▶
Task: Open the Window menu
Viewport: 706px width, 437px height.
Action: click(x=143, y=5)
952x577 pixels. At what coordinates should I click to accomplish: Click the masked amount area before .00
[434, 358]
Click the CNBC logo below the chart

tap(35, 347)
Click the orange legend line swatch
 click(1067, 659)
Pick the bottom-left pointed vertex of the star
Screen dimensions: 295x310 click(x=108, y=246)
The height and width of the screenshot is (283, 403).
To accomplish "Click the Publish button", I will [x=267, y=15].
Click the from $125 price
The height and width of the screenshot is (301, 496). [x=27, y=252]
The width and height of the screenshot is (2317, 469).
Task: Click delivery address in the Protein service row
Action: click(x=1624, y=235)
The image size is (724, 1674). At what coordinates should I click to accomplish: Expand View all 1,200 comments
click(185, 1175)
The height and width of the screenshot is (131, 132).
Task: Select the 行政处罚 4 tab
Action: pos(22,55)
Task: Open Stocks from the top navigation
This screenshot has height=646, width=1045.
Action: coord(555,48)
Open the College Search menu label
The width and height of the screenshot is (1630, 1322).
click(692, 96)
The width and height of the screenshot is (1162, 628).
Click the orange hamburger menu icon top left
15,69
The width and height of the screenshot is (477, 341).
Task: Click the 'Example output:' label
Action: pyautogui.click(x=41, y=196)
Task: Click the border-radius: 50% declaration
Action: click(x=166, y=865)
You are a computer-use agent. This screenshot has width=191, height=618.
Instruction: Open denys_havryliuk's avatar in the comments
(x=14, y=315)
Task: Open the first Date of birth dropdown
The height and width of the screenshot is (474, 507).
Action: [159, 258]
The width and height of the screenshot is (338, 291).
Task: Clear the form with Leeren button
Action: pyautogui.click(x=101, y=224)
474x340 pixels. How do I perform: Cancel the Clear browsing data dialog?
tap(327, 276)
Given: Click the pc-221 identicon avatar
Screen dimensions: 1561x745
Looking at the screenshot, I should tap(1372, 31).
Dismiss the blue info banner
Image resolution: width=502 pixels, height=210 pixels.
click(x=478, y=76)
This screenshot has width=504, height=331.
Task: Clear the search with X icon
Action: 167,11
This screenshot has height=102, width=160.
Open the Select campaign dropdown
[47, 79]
◀
Task objective
Transcribe all entries word for word.

Solution for this task
Task: Open the Window menu
Viewport: 706px width, 437px height.
Action: click(x=143, y=5)
952x577 pixels. At what coordinates should I click to accomplish: Click the masked amount area before .00
[434, 358]
Click the CNBC logo below the chart

tap(35, 347)
Click the orange legend line swatch
 click(1067, 659)
Pick the bottom-left pointed vertex of the star
Screen dimensions: 295x310 click(x=108, y=246)
The height and width of the screenshot is (283, 403).
To accomplish "Click the Publish button", I will [x=267, y=15].
Click the from $125 price
The height and width of the screenshot is (301, 496). [x=27, y=252]
The width and height of the screenshot is (2317, 469).
Task: Click delivery address in the Protein service row
Action: click(x=1624, y=235)
The image size is (724, 1674). At what coordinates should I click to accomplish: Expand View all 1,200 comments
click(185, 1175)
The height and width of the screenshot is (131, 132).
Task: Select the 行政处罚 4 tab
Action: pos(22,55)
Task: Open Stocks from the top navigation
This screenshot has height=646, width=1045.
Action: coord(555,48)
Open the College Search menu label
The width and height of the screenshot is (1630, 1322).
click(692, 96)
The width and height of the screenshot is (1162, 628).
Click the orange hamburger menu icon top left
15,69
The width and height of the screenshot is (477, 341).
Task: Click the 'Example output:' label
Action: pyautogui.click(x=41, y=196)
Task: Click the border-radius: 50% declaration
Action: click(x=166, y=865)
You are a computer-use agent. This screenshot has width=191, height=618.
Instruction: Open denys_havryliuk's avatar in the comments
(x=14, y=315)
Task: Open the first Date of birth dropdown
The height and width of the screenshot is (474, 507).
Action: [159, 258]
The width and height of the screenshot is (338, 291).
Task: Clear the form with Leeren button
Action: pyautogui.click(x=101, y=224)
474x340 pixels. How do I perform: Cancel the Clear browsing data dialog?
tap(327, 276)
Given: Click the pc-221 identicon avatar
Screen dimensions: 1561x745
Looking at the screenshot, I should tap(1372, 31).
Dismiss the blue info banner
Image resolution: width=502 pixels, height=210 pixels.
click(x=478, y=76)
This screenshot has width=504, height=331.
Task: Clear the search with X icon
Action: 167,11
This screenshot has height=102, width=160.
Open the Select campaign dropdown
[47, 79]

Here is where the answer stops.